# Cuban contents.... discuss.....



## rborrell (Aug 30, 2006)

I frequent another board that discusses cruises and cruiseships. Yesterday there was a thread asking about the purchase of Cuban cigars in Mexico. Some genuis posted the following stuff, have a look and give me your thoughts.....



> Here's the real deal re: Cuban Cigars. 90 percent of Cuba's tobacco comes from Nicaragua and the Dominican Republic. 30 percent of the crop grown at Tabacalera Oliva in Nicaragua goes to Cuba. That is a HUGE amount of tobacco. There is nothing special about tobacco that is grown in Cuba.
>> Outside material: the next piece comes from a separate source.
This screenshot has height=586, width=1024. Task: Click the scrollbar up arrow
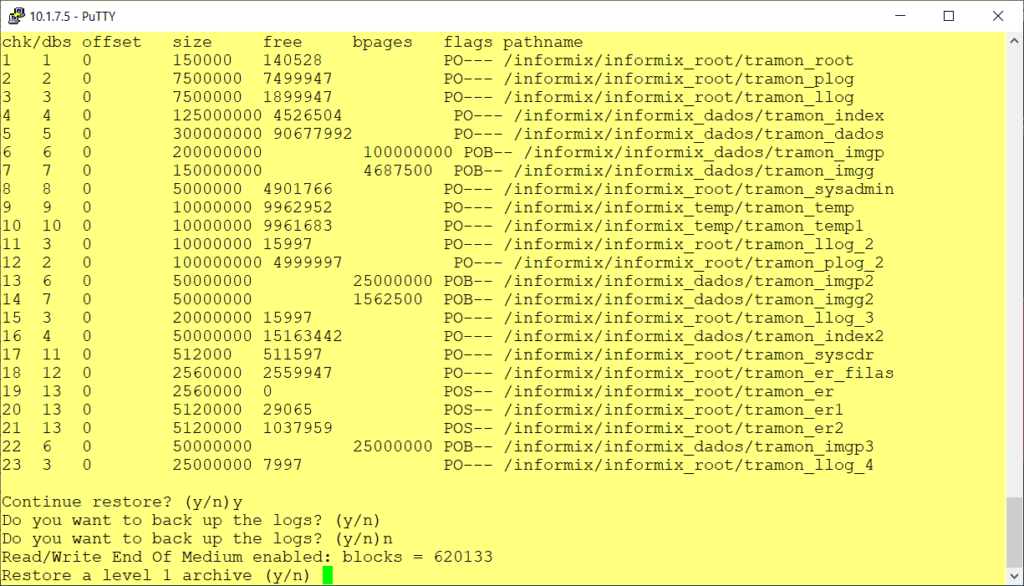(1013, 40)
The growing conditions are the same as those in the Dominican Republic and Cuba cannot afford to amend their soil as well as the Domincans and Nicaraguans can. Also, with hydroponics, ANY growing conditions can be duplicated.
> 
> MOST of the Cuban cigars sold in the Americas are made in MIAMI from whatever tobacco is available at the best price. Smokability depends solely on the roller's skill. Quality depends on the tobacco. Consistancy depends on the ability to purchase or grow large amounts of tobacco that is all grown, processed, and aged the same way. What is sold in Europe is a whole other subject which I cannot verify or disprove.
> 
> ...





> When all the cigar makers world wide cannot satisfy demand, how can you think that there are vast quantities of REAL Cuban cigars to sell anywhere?
> 
> The point is, even REAL cuban cigars are made with Nicaraguan and Dominican binders and fillers. The cachet is the name not the reality.
> 
> ...


By the way, DH is their little short form for "Dear Husband".


----------



## croatan (Mar 23, 2005)

:rMAO!


----------



## Kayak_Rat (Nov 28, 2005)

I wonder if he knows anything about the Cubans from Poland.......I bet Poland has prime tobacco country.


----------



## DriftyGypsy (May 24, 2006)

OH-Kay...


----------



## Mindflux (Dec 5, 2005)

You can tell him I've got some nice beachfront property in Montana I can sell him.


----------



## RPB67 (Mar 26, 2005)

Kayak_Rat said:


> I wonder if he knows anything about the Cubans from Poland.......I bet Poland has prime tobacco country.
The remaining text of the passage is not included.